Travail demandé:
(1) Extrayez du discours de la fête nationale le passage allant de « Chers compatriotes et » jusqu'à « vallée en particulier. » inclus, en le recopiant à l'identique.
(2) Reportez dans un tableau Markdown à deux colonnes, « Numéro » et « Ligne », les lignes de la liste, depuis celle qui contient « Find the location » jusqu'à la dernière ligne de la liste incluse, en omettant les lignes vides. Laissez les images hors de votre réponse.

Extrait fourni:

La Suisse, nation de volonté (fête nationale suisse)

Discours prononcé à l'occasion de la fête nationale suisse, le 1er août 2022 à La Brévine (NE)

Mesdames et Messieurs,

Chers compatriotes et chers habitants de notre pays,

Il y a 8 ans, j’ai eu la chance d’organiser la « course d’école » du Conseil fédéral qui, sous la houlette du président Didier Burkhalter, avait fait le tour de notre merveilleux canton sous le double thème « au fil de l’eau, au fil du temps ». Cette balade avait notamment emmené le collège sur les rives du lac des Taillères, pour une torée dans cet écrin d’exception. En arrivant l’un des 7 sages s’était exclamé « mais c’est le paradis ici » ! Il avait raison. Notre pays est un paradis et cette vallée en particulier.

Alors merci de m’y avoir invité, en ce jour de fête nationale. Merci d’autant plus que par cet été caniculaire, il est bon de venir profiter du climat pour lequel la vallée de La Brévine est connue loin à la ronde.

Données de l'exercice:
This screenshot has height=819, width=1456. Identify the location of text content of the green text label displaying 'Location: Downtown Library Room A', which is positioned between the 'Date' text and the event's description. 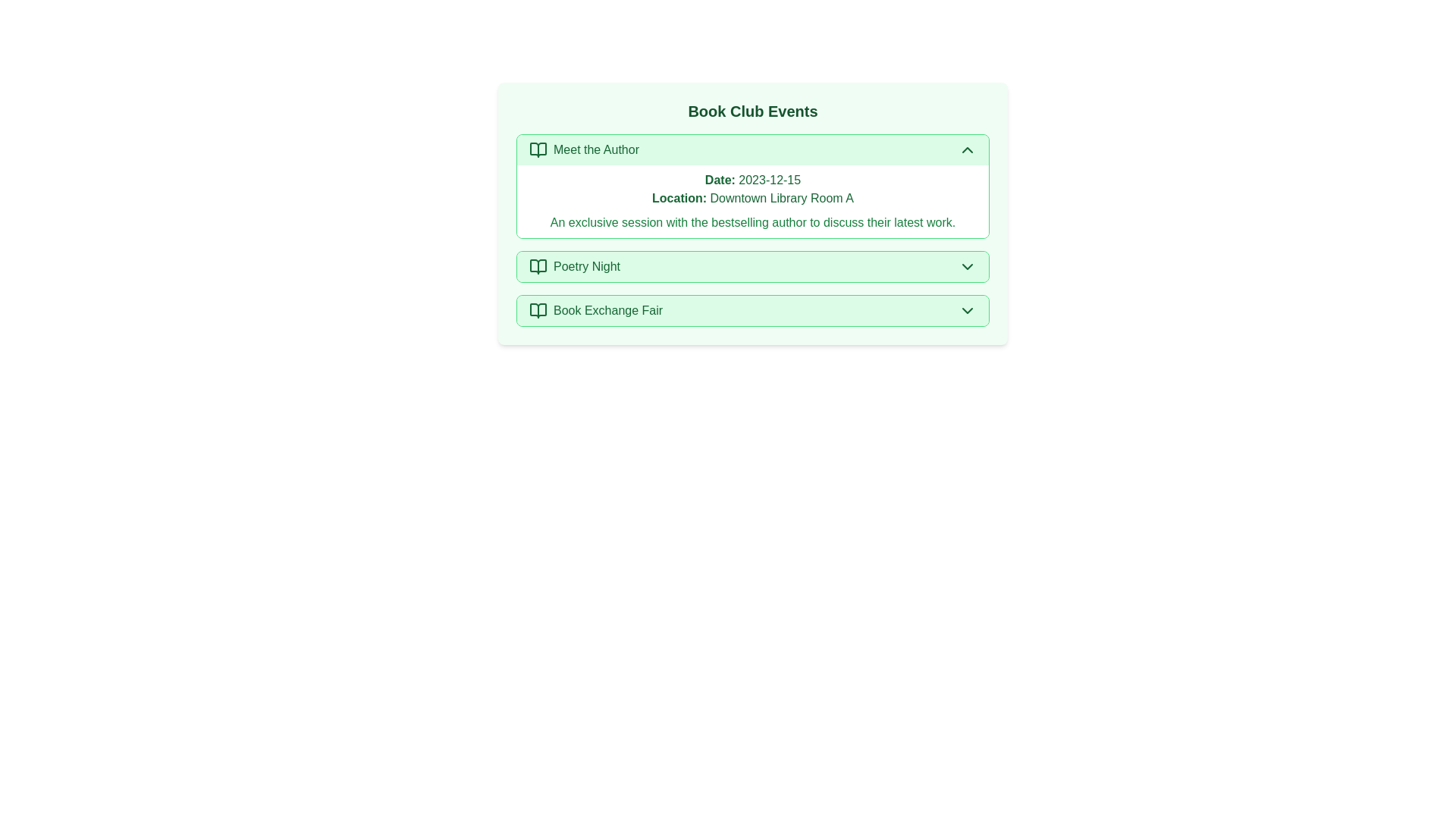
(753, 198).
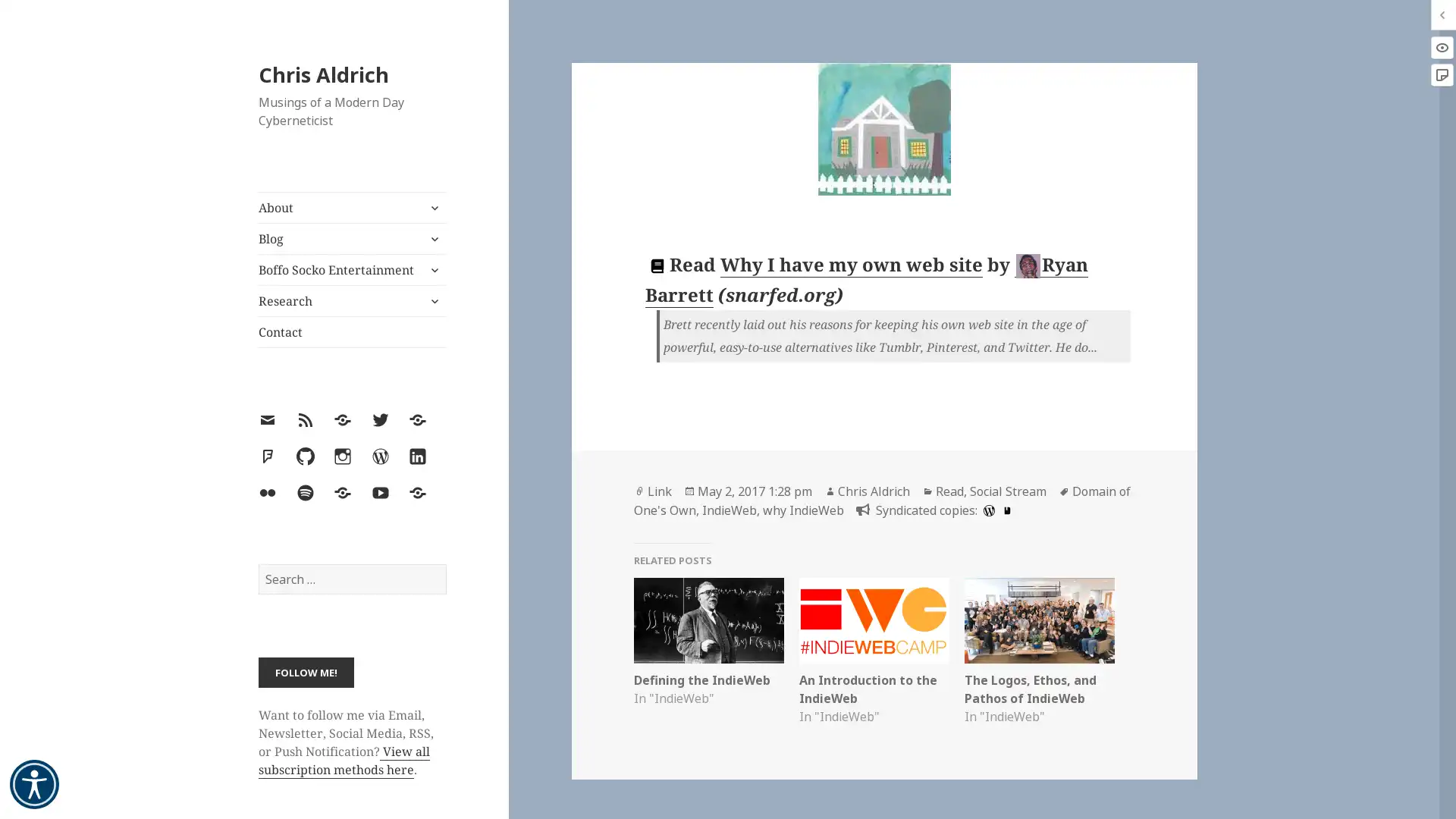 This screenshot has width=1456, height=819. What do you see at coordinates (432, 268) in the screenshot?
I see `expand child menu` at bounding box center [432, 268].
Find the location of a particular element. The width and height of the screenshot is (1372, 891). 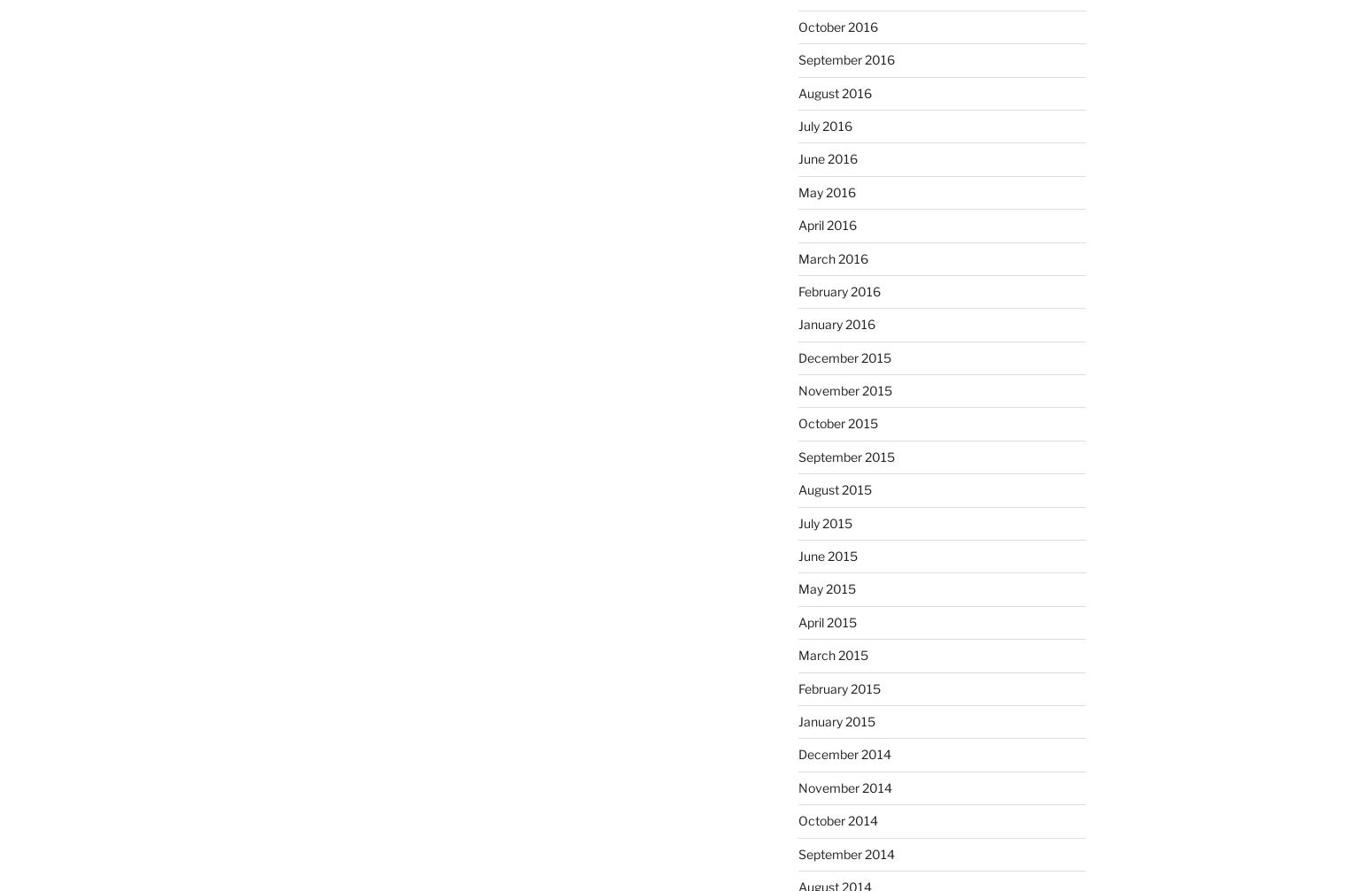

'May 2015' is located at coordinates (825, 588).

Résultats obtenus:
(1)
Chers compatriotes et chers habitants de notre pays,

Il y a 8 ans, j’ai eu la chance d’organiser la « course d’école » du Conseil fédéral qui, sous la houlette du président Didier Burkhalter, avait fait le tour de notre merveilleux canton sous le double thème « au fil de l’eau, au fil du temps ». Cette balade avait notamment emmené le collège sur les rives du lac des Taillères, pour une torée dans cet écrin d’exception. En arrivant l’un des 7 sages s’était exclamé « mais c’est le paradis ici » ! Il avait raison. Notre pays est un paradis et cette vallée en particulier.

(2)
| Numéro | Ligne |
|---|---|
| 1 | Find the location of a particular element. The width and height of the screenshot is (1372, 891).  |
| 2 | 'May 2015' is located at coordinates (825, 588). |